CPI dos Pedágios já produz efeitos e revela fragilidades nas concessões, diz Lorenzoni

O deputado Rodrigo Lorenzoni avalia que a CPI dos Pedágios já começa a produzir efeitos concretos e a expor fragilidades no modelo de concessões rodoviárias adotado pelo governo do Estado. Segundo o parlamentar, os desdobramentos recentes da comissão evidenciam conflitos de interesse, uso questionável de recursos públicos e recuos políticos do Executivo.

A avaliação foi feita após a reunião da CPI realizada na terça-feira (25), quando Lorenzoni participou da oitiva do secretário da Reconstrução Gaúcha, Pedro Maciel Capeluppi.

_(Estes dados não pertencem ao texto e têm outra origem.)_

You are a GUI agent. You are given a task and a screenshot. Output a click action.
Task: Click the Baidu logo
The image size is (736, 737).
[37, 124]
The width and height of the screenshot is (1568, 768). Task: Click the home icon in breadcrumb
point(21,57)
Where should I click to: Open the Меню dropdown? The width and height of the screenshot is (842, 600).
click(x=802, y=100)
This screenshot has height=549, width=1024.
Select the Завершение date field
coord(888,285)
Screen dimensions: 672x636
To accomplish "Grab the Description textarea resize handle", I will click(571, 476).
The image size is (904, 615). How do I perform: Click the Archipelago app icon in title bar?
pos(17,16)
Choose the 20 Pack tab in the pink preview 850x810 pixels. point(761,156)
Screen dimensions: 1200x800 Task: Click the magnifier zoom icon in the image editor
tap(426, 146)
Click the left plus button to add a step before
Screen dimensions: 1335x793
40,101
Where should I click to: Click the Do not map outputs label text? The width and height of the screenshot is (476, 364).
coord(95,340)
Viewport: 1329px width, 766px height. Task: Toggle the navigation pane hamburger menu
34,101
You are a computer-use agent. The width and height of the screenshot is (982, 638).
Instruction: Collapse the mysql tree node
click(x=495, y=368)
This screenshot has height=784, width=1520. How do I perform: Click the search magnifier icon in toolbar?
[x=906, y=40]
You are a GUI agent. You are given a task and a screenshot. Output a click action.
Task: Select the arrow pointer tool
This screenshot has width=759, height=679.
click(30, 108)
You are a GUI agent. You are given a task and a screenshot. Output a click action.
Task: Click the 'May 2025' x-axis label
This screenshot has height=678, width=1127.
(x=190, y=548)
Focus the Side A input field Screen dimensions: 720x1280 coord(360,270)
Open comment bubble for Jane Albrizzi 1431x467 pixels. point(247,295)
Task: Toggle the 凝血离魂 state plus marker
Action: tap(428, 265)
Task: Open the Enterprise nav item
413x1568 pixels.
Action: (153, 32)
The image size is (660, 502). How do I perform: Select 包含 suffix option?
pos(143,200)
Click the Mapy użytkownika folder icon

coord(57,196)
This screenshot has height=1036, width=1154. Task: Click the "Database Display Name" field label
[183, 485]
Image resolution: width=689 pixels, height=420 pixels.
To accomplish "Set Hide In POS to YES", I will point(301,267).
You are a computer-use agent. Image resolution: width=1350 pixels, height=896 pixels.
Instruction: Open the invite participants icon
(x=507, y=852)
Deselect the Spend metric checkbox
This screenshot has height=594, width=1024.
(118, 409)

Entre os pontos destacados pelo deputado foi a criação do Conselho de Usuários do Bloco 3, instituído apenas agora, após quase três anos de irregularidades apontadas no processo. Para Lorenzoni, o momento da medida levanta questionamentos. “Por que só agora?”, indagou.

Durante a oitiva, o parlamentar também denunciou um aporte de R$ 1,5 milhão em recursos públicos, classificados como “patrocínio institucional”, destinados a uma entidade empresarial que promoveu seminários para “debater” os pedágios. Segundo ele, os eventos apresentaram uma visão favorável ao modelo defendido pelo Executivo, o que levanta dúvidas sobre o uso desses recursos.

Resultados políticos e administrativos

Lorenzoni ainda apontou possível conflito de interesses envolvendo a AGERGS. De acordo com o deputado, o atual presidente da agência participou da elaboração do edital do Bloco 3, comemorou a assinatura do contrato e, atualmente, é responsável pela fiscalização da concessão. “É uma situação que precisa ser esclarecida”, afirmou.

Outro fato considerado grave foi a publicação do Bloco 2 das concessões sem a análise conclusiva do Tribunal de Contas do Estado, algo que, segundo Lorenzoni, não ocorreu nem no primeiro nem no segundo governo Eduardo Leite.

Para o deputado, a CPI dos Pedágios já começa a gerar resultados políticos e administrativos. “Os efeitos já aparecem e o trabalho está apenas começando. Vamos seguir atuando para aprofundar as investigações, com foco na transparência dos contratos, na correção de eventuais irregularidades e na defesa do desenvolvimento econômico sustentável, acima de tudo, do cidadão gaúcho”, declarou.